• **FRAGMENTO PARA LEER**
+++++

Recuerdo a mi abuelo paterno, a quien sus 26 nietos cariñosamente le decíamos Papá Guillermo, como un valiente campesino. Se dedicaba al cultivo de cebada, trigo y avena en los potreros aledaños de su casa finca ubicada en las afueras de la ciudad de Bogotá. Para el año 1904, cuando nació, la capital tendría alrededor de 100.000 habitantes, y llegar a ella era atravesar por entre inmensas zonas verdes llenas de vacas, cultivos de hortalizas o sembrado de flores que comenzaban a inundar la sabana, dándole empleo a quienes vivían de laborar en ella.

Hombre serio, dedicado a su esposa y a su familia, compuesta por 8 hijos, cuatro hombres y cuatro mujeres.

Verlo parado junto a uno de los costados de su molino de agua era para mí un placer. El poder extraer tan importante líquido del subsuelo era un reto para regar sus cultivos, dar de beber a sus animales y además tener agua para suplir las necesidades de su hogar. Recuerdo esas 18 aspas color plateado que hacían parte del molino de agua que se movían al compás del viento. Él las contemplaba recostado en uno de los soportes que estaban clavado en el suelo. Siempre vestía pantalón color beige, camisa a cuadros, cinturón marrón, que combina con sus zapatos y sombrero de fieltro.

+++++

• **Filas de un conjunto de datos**
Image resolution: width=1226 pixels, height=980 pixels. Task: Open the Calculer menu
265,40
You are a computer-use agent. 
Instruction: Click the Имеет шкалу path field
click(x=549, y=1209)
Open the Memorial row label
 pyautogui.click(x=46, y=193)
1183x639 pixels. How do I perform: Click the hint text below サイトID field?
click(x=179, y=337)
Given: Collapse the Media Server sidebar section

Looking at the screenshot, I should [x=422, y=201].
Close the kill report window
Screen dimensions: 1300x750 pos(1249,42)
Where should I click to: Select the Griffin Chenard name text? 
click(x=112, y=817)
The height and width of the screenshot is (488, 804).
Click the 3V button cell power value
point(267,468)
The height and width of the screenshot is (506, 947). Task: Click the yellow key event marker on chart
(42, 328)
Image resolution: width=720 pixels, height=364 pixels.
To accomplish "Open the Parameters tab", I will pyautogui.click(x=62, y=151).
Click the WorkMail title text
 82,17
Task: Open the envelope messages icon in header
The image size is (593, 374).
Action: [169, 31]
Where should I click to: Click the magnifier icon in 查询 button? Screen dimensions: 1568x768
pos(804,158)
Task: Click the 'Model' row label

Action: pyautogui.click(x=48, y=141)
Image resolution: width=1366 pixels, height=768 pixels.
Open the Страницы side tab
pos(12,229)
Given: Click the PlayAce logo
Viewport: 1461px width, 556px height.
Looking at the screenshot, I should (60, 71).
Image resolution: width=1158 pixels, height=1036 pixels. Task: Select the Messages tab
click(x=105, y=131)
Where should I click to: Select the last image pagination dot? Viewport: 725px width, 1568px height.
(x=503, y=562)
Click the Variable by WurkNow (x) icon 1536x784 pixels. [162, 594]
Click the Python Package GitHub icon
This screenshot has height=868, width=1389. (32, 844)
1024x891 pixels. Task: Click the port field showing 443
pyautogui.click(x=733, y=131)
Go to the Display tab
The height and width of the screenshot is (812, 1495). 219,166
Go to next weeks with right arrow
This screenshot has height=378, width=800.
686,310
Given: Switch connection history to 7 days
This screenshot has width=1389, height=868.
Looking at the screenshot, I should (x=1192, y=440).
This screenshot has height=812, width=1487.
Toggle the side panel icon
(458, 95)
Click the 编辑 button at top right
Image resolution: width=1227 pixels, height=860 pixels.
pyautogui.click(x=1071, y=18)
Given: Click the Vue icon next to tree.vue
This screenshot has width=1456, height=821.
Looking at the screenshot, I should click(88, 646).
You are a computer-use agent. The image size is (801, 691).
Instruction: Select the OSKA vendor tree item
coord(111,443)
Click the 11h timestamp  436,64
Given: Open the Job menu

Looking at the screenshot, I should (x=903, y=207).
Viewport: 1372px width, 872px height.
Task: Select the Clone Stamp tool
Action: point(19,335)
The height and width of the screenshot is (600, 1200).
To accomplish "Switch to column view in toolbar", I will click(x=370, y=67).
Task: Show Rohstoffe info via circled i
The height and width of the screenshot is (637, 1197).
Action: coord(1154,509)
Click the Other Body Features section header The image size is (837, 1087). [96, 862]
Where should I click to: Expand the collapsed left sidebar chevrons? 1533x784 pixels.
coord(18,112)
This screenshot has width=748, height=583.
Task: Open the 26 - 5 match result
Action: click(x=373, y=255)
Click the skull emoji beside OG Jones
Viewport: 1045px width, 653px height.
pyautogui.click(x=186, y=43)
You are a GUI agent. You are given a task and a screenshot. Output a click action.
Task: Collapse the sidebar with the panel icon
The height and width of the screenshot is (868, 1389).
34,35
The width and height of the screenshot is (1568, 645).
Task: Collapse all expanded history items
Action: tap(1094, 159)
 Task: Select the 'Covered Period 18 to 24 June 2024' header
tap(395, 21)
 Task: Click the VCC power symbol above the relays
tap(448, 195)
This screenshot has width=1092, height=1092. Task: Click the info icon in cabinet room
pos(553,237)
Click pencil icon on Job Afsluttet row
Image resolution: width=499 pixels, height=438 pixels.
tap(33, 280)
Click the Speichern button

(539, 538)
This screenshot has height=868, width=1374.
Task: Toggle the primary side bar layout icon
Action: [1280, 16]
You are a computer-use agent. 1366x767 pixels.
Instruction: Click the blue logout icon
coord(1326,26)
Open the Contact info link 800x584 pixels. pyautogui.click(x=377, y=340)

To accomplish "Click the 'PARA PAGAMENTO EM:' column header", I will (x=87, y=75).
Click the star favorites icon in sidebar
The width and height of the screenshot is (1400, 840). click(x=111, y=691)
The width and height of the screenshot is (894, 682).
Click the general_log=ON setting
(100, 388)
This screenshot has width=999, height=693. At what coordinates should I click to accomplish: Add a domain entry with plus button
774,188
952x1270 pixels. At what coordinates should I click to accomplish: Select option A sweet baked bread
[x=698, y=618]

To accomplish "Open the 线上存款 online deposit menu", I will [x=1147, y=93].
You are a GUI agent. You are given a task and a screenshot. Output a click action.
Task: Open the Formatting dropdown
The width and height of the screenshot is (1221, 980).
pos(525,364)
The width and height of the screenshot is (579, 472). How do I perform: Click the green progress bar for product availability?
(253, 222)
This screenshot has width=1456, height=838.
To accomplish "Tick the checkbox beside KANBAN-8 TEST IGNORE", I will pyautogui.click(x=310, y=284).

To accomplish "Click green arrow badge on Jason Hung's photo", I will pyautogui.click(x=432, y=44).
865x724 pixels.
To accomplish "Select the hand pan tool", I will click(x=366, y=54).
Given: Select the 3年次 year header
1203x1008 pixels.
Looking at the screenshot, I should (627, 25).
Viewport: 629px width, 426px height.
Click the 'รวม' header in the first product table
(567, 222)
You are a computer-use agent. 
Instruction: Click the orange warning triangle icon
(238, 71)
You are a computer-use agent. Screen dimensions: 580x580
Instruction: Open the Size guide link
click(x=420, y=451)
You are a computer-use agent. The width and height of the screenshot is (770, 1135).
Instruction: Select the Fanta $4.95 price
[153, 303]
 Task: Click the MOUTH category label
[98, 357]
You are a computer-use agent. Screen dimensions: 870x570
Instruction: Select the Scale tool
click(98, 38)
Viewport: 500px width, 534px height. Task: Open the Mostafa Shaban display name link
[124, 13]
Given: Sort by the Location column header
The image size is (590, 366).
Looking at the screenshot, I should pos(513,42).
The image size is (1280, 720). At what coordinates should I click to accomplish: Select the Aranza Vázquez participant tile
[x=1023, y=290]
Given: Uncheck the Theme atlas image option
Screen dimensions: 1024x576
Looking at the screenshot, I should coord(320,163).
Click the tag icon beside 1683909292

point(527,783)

+++++

• **PROBLEMAS A RESOLVER**
a: Transcribe del fragmento sobre el abuelo, sin alterar nada, el pasaje que va desde "Verlo parado junto" hasta "sombrero de fieltro.", incluidas ambas partes.
b: En las filas, sustituye "Viewport" por "Screen area" desde la línea que contiene "Image resolution: width=1366" hasta la línea que contiene "pyautogui.click(x=1071, y=18)", ambas incluidas. Devuelve solo esas líneas, sin ningún otro cambio.
Las filas no guardan ninguna relación con el fragmento.

• **RESPUESTAS POR TAREA**
a:
Verlo parado junto a uno de los costados de su molino de agua era para mí un placer. El poder extraer tan importante líquido del subsuelo era un reto para regar sus cultivos, dar de beber a sus animales y además tener agua para suplir las necesidades de su hogar. Recuerdo esas 18 aspas color plateado que hacían parte del molino de agua que se movían al compás del viento. Él las contemplaba recostado en uno de los soportes que estaban clavado en el suelo. Siempre vestía pantalón color beige, camisa a cuadros, cinturón marrón, que combina con sus zapatos y sombrero de fieltro.

b:
Image resolution: width=1366 pixels, height=768 pixels.
Open the Страницы side tab
pos(12,229)
Given: Click the PlayAce logo
Screen area: 1461px width, 556px height.
Looking at the screenshot, I should (60, 71).
Image resolution: width=1158 pixels, height=1036 pixels. Task: Select the Messages tab
click(x=105, y=131)
Where should I click to: Select the last image pagination dot? Screen area: 725px width, 1568px height.
(x=503, y=562)
Click the Variable by WurkNow (x) icon 1536x784 pixels. [162, 594]
Click the Python Package GitHub icon
This screenshot has height=868, width=1389. (32, 844)
1024x891 pixels. Task: Click the port field showing 443
pyautogui.click(x=733, y=131)
Go to the Display tab
The height and width of the screenshot is (812, 1495). 219,166
Go to next weeks with right arrow
This screenshot has height=378, width=800.
686,310
Given: Switch connection history to 7 days
This screenshot has width=1389, height=868.
Looking at the screenshot, I should (x=1192, y=440).
This screenshot has height=812, width=1487.
Toggle the side panel icon
(458, 95)
Click the 编辑 button at top right
Image resolution: width=1227 pixels, height=860 pixels.
pyautogui.click(x=1071, y=18)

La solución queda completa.